Quality Bites
Measurement
Training
TL 9000
Gage Guide

 

Article

by John Guaspari

When it comes to your company's quality initiative, where do you think people in your organization would fall on the spectrum below? Better yet, ask your people to answer the question, having them place themselves along the continuum. Even better still, have them do it again, but not until you leave the room so they will answer honestly.

 What do you suppose you'd find when you returned? My guess is that if they're really being honest, you'd find a reasonably normal, reasonably tight distribution, centered in the general vicinity of compliance. This raises an interesting question: Don't you think you'd be better off if you could move things to the right a bit--toward enthusiasm?

 You can. But to do so, you first have to come to grips with some corners of reality that might be pretty uncomfortable for readers of this august journal.

 Let me state for the record my beliefs about quality:

1. It's beyond dispute that quality (or total quality or TQM or Six Sigma or whatever you call it) represents the most universally applicable, the most logically sound, the most intellectually coherent and rigorous set of principles, practices and tools that any business in any industry has at its disposal to achieve solid, substantial, sustainable improvement in any and all areas critical to that business.
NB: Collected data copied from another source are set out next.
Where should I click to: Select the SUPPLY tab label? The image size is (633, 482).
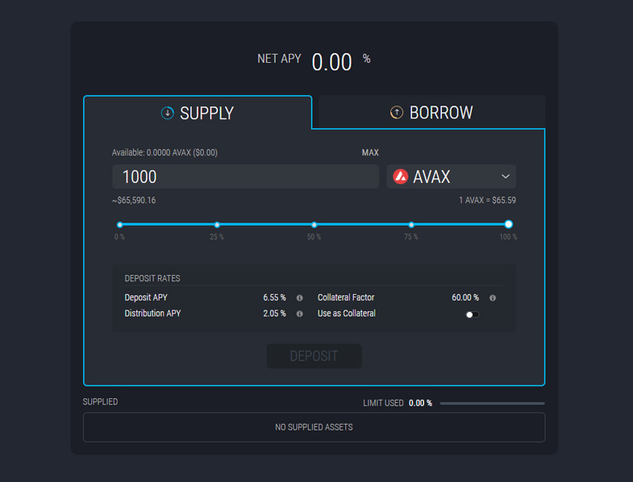point(206,113)
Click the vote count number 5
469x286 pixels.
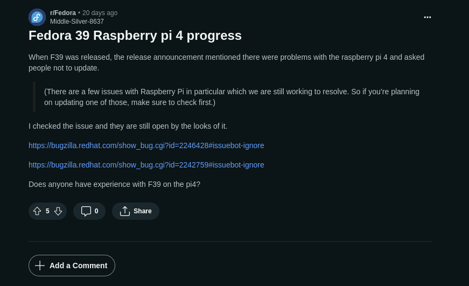[47, 211]
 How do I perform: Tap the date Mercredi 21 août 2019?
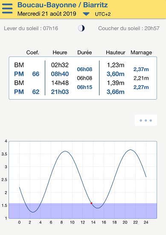coord(47,14)
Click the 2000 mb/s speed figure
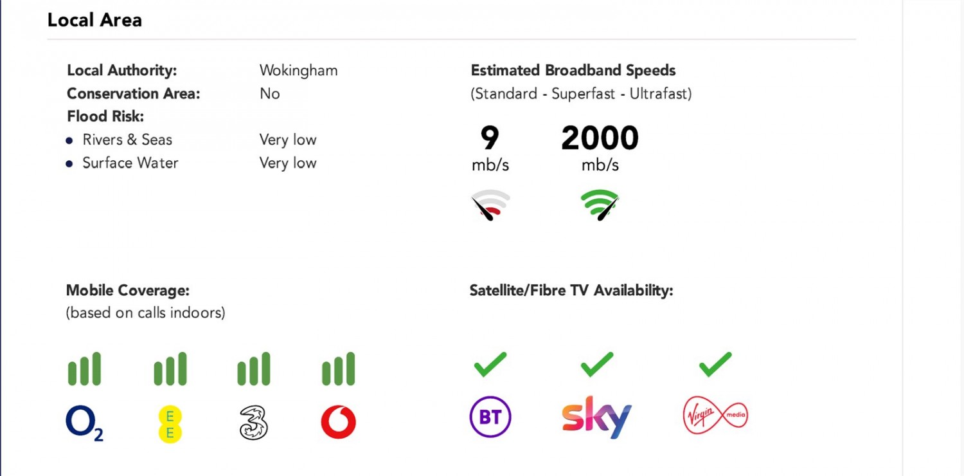Screen dimensions: 964x476 coord(600,138)
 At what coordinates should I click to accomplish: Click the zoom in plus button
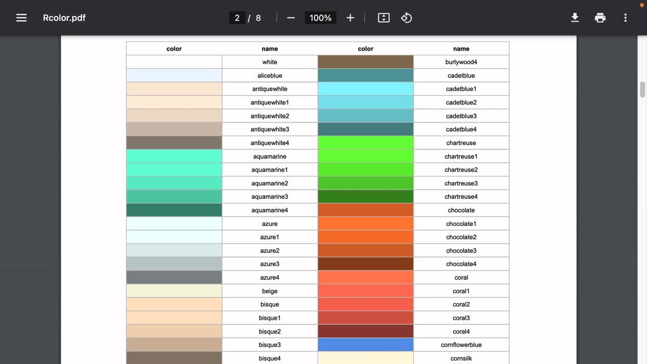350,18
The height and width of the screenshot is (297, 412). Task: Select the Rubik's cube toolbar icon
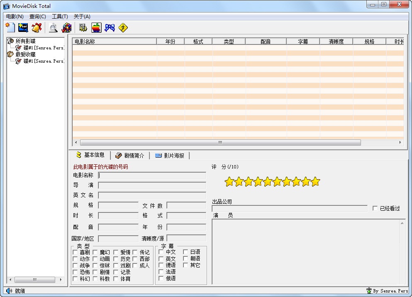[66, 27]
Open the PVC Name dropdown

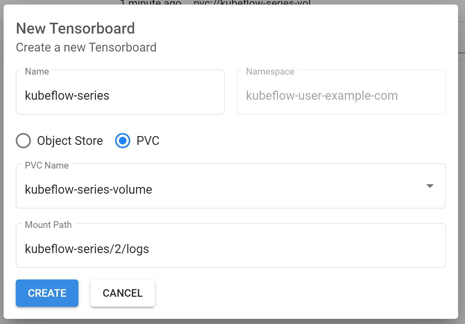(231, 186)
2. To compete, you have to embrace it.

3. It works.

 OK? Have I established my bona fides? I am a friend of quality, a fan of quality, a believer in quality.

 All of that said, I'm reminded of a phone call I received a few years ago from a client. For some time, he had been conscientiously grappling with why people in his company weren't more excited about applying quality tools and principles. It puzzled him: After all, he found quality exciting.

 Then, one day, he had a realization. "I figured it out!" he told me excitedly. "It's because, as a motivator, quality pretty much bites."

 I gamely resisted. I tried to parry his arguments. I tried to understand what had come over him, someone who was (trust me on this) another true believer.

 Then it hit me: He was right. As a motivator, quality does, in fact, bite. And saying so is not an act of quality apostasy; it's simply an acknowledgment of an empirically observable reality. The fact of the matter is that people don't get juiced up by quality. "Accusing" quality of not being a good motivator is like "accusing" Shaquille O'Neal of not being a good jockey: Even phenoms have their limitations, however much we might want them to be able to do everything.

 Why doesn't the pursuit of quality energize people? Because quality is all about defects and limits and specifications and controls. Moreover, it must be about those things; they make quality a discipline and not a fad.

 The problem arises from the fact that such things are felt--not "thought" but "felt," an important distinction--by many people to be tedious and boring at best, insulting and threatening at worst. Although at an intellectual level people understand and accept quality as a discipline of power and majesty, at a deeply evocative level, being part of a quality initiative feels more like a necessary evil. It's like flossing or buying an insurance policy or eating your vegetables: "I know I have to do it, and yes, I know it's good for me. But don't expect me to get excited about it."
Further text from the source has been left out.